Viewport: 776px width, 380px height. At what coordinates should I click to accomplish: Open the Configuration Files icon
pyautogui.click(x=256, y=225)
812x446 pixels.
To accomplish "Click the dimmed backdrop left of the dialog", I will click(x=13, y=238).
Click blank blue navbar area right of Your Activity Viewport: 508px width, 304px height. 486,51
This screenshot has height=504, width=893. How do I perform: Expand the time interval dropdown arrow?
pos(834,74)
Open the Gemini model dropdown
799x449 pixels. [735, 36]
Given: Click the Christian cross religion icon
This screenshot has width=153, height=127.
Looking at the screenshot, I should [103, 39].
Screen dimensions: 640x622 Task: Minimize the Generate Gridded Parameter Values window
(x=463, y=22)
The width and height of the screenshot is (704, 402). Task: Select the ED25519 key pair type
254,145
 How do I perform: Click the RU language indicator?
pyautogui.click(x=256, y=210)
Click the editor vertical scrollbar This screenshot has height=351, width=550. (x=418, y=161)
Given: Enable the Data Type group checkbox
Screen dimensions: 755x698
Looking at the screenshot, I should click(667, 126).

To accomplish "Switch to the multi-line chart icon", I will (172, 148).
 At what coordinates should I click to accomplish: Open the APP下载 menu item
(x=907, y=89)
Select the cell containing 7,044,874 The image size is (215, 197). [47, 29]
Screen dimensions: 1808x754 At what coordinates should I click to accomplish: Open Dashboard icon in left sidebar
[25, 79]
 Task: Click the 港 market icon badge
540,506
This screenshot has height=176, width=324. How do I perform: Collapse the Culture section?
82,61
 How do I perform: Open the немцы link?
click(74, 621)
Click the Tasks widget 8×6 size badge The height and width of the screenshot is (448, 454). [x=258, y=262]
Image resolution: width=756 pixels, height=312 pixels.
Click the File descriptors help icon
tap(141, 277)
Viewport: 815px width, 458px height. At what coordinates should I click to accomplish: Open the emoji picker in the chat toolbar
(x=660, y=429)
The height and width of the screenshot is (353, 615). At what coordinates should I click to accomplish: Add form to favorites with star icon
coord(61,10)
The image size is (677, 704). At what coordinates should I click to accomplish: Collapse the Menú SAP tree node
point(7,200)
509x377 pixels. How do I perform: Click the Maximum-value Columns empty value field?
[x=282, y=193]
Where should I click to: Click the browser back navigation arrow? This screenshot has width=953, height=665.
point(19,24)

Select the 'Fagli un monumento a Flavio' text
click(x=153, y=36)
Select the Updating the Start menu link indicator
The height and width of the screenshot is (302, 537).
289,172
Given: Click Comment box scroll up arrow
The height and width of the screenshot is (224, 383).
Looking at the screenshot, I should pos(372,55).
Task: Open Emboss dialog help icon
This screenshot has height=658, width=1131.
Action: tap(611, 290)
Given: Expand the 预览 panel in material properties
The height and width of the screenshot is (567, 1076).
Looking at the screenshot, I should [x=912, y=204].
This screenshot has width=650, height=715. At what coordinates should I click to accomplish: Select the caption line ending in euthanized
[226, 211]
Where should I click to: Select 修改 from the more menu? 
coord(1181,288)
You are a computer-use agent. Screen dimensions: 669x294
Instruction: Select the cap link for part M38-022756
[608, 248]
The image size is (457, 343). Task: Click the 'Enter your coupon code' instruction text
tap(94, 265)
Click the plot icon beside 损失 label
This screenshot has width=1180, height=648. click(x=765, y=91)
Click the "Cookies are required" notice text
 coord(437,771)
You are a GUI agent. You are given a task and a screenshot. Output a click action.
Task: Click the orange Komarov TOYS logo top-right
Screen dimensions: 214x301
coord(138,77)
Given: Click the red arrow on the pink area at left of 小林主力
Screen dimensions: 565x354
....................
== Exercise objective ==
Please report every line in the entries above that holds the string "right".

== Answer box ==
Click blank blue navbar area right of Your Activity Viewport: 508px width, 304px height. 486,51
Task: Click the orange Komarov TOYS logo top-right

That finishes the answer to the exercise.